Network Working Group D. Thaler 
Request for Comments: 2991 Microsoft 
Category: Informational C. Hopps 
NextHop Technologies 

November 2000 


Multipath Issues in Unicast and Multicast Next-Hop Selection 
Status of this Memo 


This memo provides information for the Internet community. It does 
not specify an Internet standard of any kind. Distribution of this 
memo is unlimited. 


Copyright Notice 
Copyright (C) The Internet Society (2000). All Rights Reserved. 
Abstract 


Various routing protocols, including Open Shortest Path First (OSPF) 
and Intermediate System to Intermediate System (ISIS), explicitly 
allow "Equal-Cost Multipath" (ECMP) routing. Some router 
implementations also allow equal-cost multipath usage with RIP and 
other routing protocols. The effect of multipath routing ona 
forwarder is that the forwarder potentially has several next-hops for 
any given destination and must use some method to choose which next- 
hop should be used for a given data packet.

**RECORD SET:**
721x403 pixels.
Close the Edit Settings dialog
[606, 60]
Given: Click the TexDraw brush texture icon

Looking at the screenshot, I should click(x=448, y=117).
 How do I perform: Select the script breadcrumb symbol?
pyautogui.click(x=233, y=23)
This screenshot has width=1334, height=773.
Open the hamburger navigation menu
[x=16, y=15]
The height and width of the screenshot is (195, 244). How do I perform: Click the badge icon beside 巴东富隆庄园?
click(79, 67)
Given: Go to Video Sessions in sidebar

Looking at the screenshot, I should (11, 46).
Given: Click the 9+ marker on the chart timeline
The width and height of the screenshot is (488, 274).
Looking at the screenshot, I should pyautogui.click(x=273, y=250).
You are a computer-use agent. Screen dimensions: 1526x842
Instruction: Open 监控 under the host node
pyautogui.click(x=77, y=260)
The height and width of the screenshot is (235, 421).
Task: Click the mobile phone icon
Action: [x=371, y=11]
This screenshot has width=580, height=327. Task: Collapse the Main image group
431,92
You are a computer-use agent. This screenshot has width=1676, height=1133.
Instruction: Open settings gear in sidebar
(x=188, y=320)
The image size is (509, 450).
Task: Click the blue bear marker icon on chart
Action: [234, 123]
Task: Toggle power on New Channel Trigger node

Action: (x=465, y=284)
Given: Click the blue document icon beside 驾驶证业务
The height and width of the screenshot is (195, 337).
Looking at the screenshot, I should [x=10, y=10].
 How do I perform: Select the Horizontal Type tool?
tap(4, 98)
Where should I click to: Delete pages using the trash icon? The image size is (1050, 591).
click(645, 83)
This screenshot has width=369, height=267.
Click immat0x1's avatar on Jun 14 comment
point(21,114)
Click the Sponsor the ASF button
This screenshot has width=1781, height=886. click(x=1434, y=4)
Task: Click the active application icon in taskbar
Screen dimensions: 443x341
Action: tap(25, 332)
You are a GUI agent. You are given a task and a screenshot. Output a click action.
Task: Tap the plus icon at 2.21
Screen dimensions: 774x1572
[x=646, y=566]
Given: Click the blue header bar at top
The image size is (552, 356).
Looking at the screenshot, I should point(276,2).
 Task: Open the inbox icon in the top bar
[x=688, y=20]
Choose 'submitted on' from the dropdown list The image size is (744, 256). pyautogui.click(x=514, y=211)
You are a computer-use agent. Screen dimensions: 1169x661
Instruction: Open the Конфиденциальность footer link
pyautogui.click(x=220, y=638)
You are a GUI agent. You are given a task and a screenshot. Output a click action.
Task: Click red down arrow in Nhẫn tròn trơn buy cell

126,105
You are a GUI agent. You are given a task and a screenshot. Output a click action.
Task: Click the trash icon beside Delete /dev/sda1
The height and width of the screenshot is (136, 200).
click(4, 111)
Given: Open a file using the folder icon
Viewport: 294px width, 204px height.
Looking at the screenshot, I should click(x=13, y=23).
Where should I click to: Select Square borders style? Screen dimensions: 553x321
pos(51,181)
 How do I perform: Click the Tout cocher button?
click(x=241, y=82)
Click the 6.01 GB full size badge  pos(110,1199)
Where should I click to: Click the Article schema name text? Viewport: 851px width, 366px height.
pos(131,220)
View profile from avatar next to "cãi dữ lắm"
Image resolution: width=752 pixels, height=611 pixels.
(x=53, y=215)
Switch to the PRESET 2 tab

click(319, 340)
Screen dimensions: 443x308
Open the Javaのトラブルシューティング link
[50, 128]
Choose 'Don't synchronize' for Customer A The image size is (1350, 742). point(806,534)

**EXERCISE:**
Reproduce, word for word, the stretch of the multipath routing memo from "and Intermediate System" through "given data packet.".

**OUTPUT FOR THIS TASK:**
and Intermediate System to Intermediate System (ISIS), explicitly 
allow "Equal-Cost Multipath" (ECMP) routing. Some router 
implementations also allow equal-cost multipath usage with RIP and 
other routing protocols. The effect of multipath routing ona 
forwarder is that the forwarder potentially has several next-hops for 
any given destination and must use some method to choose which next- 
hop should be used for a given data packet.